The United States officially banned DDT for nearly all uses in 1972, and its use was significantly curtailed worldwide about the same time. While it was true that DDT did have harmful effects, notably on bird reproduction by causing the thinning of egg shells, the pesticide also had great benefits for humankind in disease control. Its ban had a severe and immediate impact.
"In at least one country, Sri Lanka, a DDT spraying program, which had virtually eliminated malaria in Sri Lanka, was stopped," wrote Jane Shaw and Michael Sanera in the book "Facts Not Fear." "When Sri Lanka stopped using DDT, the number of malaria cases rose again to 2.5 million in the years 1968-69."
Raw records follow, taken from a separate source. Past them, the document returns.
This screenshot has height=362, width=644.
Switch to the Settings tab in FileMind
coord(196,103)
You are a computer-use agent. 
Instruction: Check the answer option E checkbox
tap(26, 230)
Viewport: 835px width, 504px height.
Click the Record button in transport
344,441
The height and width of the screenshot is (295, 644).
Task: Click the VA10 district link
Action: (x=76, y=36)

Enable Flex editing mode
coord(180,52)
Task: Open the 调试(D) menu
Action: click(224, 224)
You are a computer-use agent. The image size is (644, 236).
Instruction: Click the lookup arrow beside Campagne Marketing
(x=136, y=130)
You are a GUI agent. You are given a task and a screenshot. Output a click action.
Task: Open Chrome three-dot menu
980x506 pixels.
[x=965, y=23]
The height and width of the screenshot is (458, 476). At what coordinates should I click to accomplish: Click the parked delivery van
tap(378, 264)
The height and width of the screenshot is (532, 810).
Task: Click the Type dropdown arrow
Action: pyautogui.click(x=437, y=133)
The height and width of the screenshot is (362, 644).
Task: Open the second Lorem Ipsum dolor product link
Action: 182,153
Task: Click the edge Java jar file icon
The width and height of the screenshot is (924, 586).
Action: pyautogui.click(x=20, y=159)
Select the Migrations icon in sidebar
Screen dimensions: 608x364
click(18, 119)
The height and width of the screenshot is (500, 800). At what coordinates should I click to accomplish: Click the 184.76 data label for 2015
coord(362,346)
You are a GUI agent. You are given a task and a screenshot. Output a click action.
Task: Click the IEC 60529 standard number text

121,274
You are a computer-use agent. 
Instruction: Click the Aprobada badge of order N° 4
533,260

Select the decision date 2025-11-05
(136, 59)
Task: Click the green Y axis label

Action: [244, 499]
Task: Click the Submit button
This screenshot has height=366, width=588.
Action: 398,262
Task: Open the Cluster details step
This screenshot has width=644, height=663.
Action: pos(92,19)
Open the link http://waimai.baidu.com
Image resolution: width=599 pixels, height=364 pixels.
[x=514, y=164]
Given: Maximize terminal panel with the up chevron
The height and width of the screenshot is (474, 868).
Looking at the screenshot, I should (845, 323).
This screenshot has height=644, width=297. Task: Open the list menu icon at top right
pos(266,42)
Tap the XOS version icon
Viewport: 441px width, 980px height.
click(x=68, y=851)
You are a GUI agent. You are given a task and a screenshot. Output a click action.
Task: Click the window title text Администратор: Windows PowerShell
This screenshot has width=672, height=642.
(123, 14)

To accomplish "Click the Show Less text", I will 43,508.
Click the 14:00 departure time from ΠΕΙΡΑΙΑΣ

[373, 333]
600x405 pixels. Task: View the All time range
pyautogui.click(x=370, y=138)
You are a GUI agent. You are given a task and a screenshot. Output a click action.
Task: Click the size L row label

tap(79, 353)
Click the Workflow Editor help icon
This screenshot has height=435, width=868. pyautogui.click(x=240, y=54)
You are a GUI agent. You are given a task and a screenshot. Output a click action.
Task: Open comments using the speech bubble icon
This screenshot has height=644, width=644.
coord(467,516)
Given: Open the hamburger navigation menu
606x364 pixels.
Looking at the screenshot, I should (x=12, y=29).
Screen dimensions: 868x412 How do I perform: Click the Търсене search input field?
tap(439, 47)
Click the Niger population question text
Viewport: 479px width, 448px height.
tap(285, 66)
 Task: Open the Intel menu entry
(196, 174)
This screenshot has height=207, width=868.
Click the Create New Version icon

In recent years, many developed nations have begun to use more advanced, and more expensive means to combat malaria and mosquitoes. This has led them to heed the cries of environmentalists to discontinue the use of DDT and, in some instances, ban its use outright. That's all well and good for countries that can afford new, more environmentally appealing pesticides, but what about the poorer Third World countries, where malaria is most likely to devastate?
In Kenya, for example, many species of mosquito are becoming resistant to the chemical pesticides the government uses, leading the government, rightly, to push for a reintroduction of DDT spraying. In many cases, DDT opponents will make no distinction between the more environmentally damaging mass spraying with the far safer practice of home spraying.
Fortunately, WHO did make the distinction when it announced last September that it is "recommending the use of indoor residual spraying not only in epidemic areas but also in areas with constant and high malaria transmission, including throughout Africa," according to a statement at the time. The change can't come soon enough.
The other major method of dealing with the problem - mosquito nets - also has political constraints. WHO issues recommendations for certain nets, and, in turn, those are often the only nets bought and donated by African relief organizations. The problem is that only two companies have received the WHO's gold star recommendations.
The limited recommendations and the propensity of charities to only purchase WHO-endorsed netting led to a duopoly of providers. Such lack of competition inherently stifles innovation, and this is an instance where competition and innovation are desperately needed. The U.S. government has taken the initiative to circumvent WHO approval though the President's Malaria Initiative, which commissioned a non-WHO-approved company to produce mosquito netting. The company's nets cost about half of what the two WHO-approved companies charge.
All these are small if positive steps - private funding, sensible application of DDT, enhanced competition in the mosquito net arena - that if pushed forward aggressively, could send malaria the way of polio and smallpox.